Mouse-Deer: Not a Rodent, Nor a Deer
The chevrotain, also known as mouse-deer, is a fascinating animal. Native to the rainforests of Central and West Africa and South and Southeast Asia, it is the smallest hoofed animal in the world. While the Asian species weighs between 1.5 and 17.6 lb, the African species is considerably larger at 15–35 lb. The average length of a mouse-deer is about 18 inches and the average height is 12 inches. Most importantly, despite its suggestive name, it is not a rodent nor a deer.
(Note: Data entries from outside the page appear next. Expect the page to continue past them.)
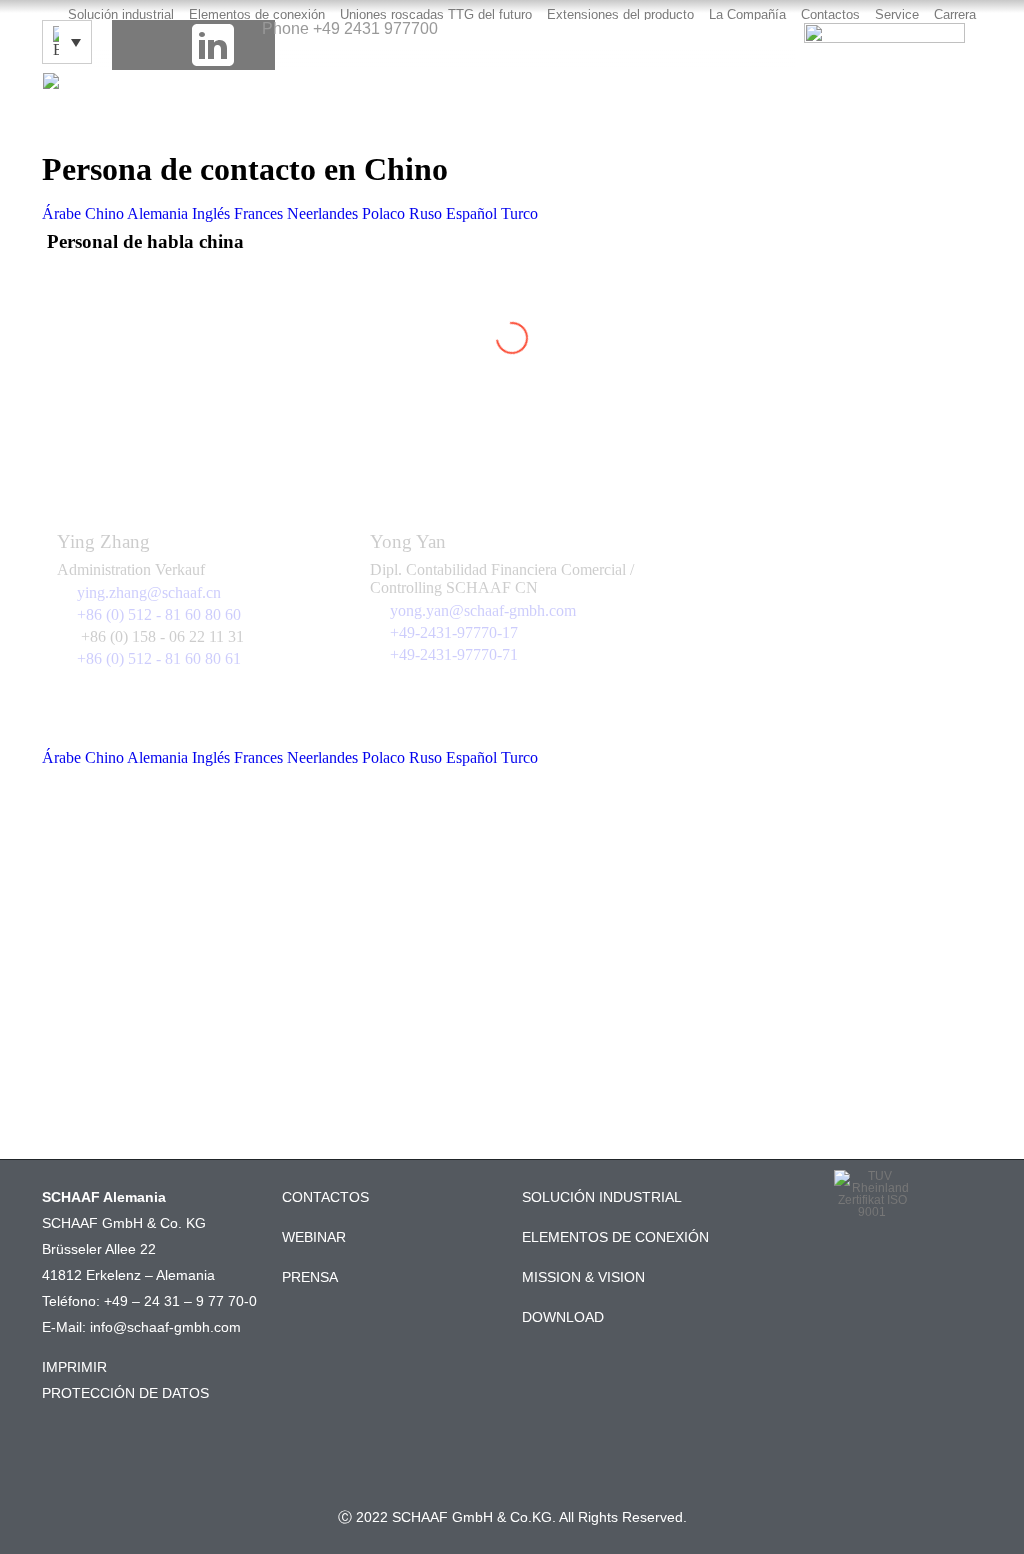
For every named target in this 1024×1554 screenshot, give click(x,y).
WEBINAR (314, 1237)
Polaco (383, 213)
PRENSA (310, 1277)
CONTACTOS (325, 1197)
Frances (258, 213)
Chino (104, 213)
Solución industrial (121, 14)
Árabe (61, 213)
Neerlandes (322, 213)
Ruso (425, 213)
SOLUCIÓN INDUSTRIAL (602, 1197)
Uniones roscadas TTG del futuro (436, 14)
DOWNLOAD (563, 1317)
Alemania (157, 213)
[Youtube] (175, 45)
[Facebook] (137, 45)
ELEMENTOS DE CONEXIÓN (615, 1237)
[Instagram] (250, 45)
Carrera (955, 14)
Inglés (211, 213)
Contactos (830, 14)
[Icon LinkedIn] (213, 45)
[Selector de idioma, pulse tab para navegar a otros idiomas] (67, 42)
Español (471, 213)
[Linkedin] (872, 1273)
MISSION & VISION (583, 1277)
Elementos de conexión (257, 14)
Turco (519, 213)
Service (897, 14)
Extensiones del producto (620, 14)
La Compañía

Notoriously elusive, the mouse-deer is most active at night, making sightings extremely rare. It is also territorial, protecting its small territory with a pair of tusk-like canines. For protection, some species of chevrotains can even submerge themselves underwater for over 5 minutes.
While the mouse-deer is considered an endangered species, it is thankfully still not extinct. Back in November 2019, a species that hadn’t been seen for nearly 30 years was found alive in Vietnam. Using camera traps, conservation scientists managed to capture on film silver-backed chevrotains foraging for food in a Vietnamese forest. Expedition team leader at Global Wildlife Conservation (GWC) An Nguyen explained, “We had no idea what to expect, so I was surprised and overjoyed when we checked the camera traps and saw photographs of a chevrotain with silver flanks. (…) Discovering that it is, indeed, still out there is the first step in ensuring we don’t lose it again, and we’re moving quickly now to figure out how best to protect it.”